The architecture of YARN is shown in the following diagram. The architecture consists of multiple components such as Resource Management, Node Management, Containers, and Application Master. These components work together to implement the YARN architecture. At the core of YARN, you will find the Resource Manager and Node Manager. These two components are responsible for scheduling and managing Hadoop jobs on the cluster. The Node Manager is responsible for allocating tasks to data nodes in the cluster. The Node Manager will decide which nodes will run the tasks, based on the hardware specifications of each node. The Node Manager will receive task requests from the Resource Manager. The Node Manager will then distribute the tasks to the nodes across the cluster.

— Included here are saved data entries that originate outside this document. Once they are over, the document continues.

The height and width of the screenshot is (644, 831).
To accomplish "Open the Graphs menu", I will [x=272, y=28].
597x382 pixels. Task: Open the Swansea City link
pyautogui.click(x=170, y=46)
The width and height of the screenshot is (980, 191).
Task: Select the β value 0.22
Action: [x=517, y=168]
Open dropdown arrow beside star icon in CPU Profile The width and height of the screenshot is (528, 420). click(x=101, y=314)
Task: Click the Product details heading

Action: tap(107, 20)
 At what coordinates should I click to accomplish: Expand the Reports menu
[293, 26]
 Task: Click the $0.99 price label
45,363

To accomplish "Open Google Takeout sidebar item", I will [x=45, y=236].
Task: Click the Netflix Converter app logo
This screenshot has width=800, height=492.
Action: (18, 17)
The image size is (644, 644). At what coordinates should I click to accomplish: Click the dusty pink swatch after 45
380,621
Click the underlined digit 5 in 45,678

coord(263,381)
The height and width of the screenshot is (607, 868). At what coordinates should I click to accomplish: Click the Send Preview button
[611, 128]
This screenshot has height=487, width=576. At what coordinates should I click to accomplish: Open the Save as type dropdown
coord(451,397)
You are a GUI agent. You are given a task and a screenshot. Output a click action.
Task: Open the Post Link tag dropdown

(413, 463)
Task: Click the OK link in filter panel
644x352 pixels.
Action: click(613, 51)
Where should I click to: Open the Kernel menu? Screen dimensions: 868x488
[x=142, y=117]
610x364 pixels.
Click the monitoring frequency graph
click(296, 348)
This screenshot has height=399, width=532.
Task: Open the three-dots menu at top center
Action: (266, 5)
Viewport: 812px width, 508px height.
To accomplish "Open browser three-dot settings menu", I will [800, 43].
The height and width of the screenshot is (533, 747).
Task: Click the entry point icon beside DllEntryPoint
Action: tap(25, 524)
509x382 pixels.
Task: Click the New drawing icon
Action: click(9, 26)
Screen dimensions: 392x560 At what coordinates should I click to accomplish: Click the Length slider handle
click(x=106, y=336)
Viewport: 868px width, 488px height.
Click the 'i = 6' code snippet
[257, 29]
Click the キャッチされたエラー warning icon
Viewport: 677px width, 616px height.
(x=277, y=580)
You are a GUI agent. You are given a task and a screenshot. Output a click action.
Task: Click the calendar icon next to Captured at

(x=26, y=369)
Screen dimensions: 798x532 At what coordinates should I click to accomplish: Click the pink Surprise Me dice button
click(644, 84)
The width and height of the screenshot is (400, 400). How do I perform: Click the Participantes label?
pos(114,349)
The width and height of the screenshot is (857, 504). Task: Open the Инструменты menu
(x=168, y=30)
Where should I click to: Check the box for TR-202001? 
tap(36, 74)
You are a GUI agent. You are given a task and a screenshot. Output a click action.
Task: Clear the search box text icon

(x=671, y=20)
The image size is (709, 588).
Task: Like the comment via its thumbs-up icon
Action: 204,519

In this Apache Hadoop Yarn tutorial, we’ll go over the Yarn architecture and nodes, as well as how to set up a Yarn cluster. You’ll learn about Yarn’s capabilities, its characteristics, and its high-availability modes in this tutorial.
What is YARN Architecture?
YARN can be thought of as analogous to an operating system for a cluster. A cluster is a set of loosely or tightly connected computers that work together to be viewed as a single system. The cluster represents the collection of resources, such as compute, memory, disk-space, and network bandwidth, that YARN must arbitrate among jobs that run on the cluster. Similar to how an operating system presides over the machine’s resources and distributes them among competing processes, YARN allocates cluster resources among competing jobs.
Hadoop YARN Architecture and Component
YARN stands for Yet Another Resource Negotiator. It has two major responsibilities:
- Management of cluster resources such as compute, network, and memory
- Scheduling and monitoring of jobs
YARN achieves these goals through two long-running daemons:
- Resource Manager
- Node Manager
The two components work in a master-slave relationship, where the Resource Manager(RM) is the master and the Node Managers the slave. A single Resource Manager runs in the cluster with one Node Manager per machine. Together, these two components make up the data-computation framework. Let’s discuss the resource manager first.
The Resource Manager is described in the official documentation as the ultimate authority that arbitrates resources among all the applications in the system. The resource manager consists of two parts:
- Applications Manager: is responsible for accepting job submissions and starting a container for an entity called the ApplicationMaster. It also restarts the ApplicationMaster container if the container fails. We’ll discuss the details around the ApplicationMaster shortly.
- Scheduler: The scheduler is responsible for allocating resources such as disk, CPU, and network running applications, subject to restrictions imposed by queues and capacity. The scheduler does not monitor the applications nor does it initiate restarts on application or hardware failures.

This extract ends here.